** Start Data shown **
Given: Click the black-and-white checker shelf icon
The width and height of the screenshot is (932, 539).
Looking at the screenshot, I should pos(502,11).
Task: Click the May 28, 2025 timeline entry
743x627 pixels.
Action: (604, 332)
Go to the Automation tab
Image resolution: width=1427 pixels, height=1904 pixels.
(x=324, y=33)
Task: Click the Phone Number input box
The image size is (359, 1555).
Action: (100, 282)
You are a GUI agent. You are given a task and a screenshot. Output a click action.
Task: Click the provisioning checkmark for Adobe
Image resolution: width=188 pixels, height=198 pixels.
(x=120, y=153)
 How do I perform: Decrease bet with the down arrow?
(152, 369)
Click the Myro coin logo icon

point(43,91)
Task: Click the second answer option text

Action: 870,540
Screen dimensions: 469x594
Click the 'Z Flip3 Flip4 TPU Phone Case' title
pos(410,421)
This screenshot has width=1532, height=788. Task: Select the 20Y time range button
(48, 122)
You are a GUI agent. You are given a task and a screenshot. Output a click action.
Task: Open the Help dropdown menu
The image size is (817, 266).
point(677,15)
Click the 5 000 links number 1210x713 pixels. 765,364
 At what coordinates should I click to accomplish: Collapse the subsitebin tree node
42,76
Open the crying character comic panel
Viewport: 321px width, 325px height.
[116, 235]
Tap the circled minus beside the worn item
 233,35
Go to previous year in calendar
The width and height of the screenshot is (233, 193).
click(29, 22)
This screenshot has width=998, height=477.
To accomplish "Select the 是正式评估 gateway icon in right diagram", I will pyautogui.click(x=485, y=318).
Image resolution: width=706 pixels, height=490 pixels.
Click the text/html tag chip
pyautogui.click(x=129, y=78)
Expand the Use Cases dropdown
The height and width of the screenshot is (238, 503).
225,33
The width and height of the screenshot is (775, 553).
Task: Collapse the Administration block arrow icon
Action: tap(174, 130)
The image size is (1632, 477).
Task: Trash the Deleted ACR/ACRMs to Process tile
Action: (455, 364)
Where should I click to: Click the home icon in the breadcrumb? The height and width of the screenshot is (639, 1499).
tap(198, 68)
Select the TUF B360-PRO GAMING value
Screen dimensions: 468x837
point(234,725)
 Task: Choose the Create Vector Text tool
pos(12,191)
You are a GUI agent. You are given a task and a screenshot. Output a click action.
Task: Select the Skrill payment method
** End Data shown **
**Goal of the exercise**
Can you rewrite every line of the records above, from the one containing "Click the 5" down to the one containing "pyautogui.click(x=129, y=78)", requests and all, adding 136 to each coordinate in the answers?

**The output**
Click the 5 000 links number 1210x713 pixels. 901,500
 At what coordinates should I click to accomplish: Collapse the subsitebin tree node
178,212
Open the crying character comic panel
Viewport: 321px width, 325px height.
[252, 371]
Tap the circled minus beside the worn item
 369,171
Go to previous year in calendar
The width and height of the screenshot is (233, 193).
click(165, 158)
This screenshot has width=998, height=477.
To accomplish "Select the 是正式评估 gateway icon in right diagram", I will pyautogui.click(x=621, y=454).
Image resolution: width=706 pixels, height=490 pixels.
Click the text/html tag chip
pyautogui.click(x=265, y=214)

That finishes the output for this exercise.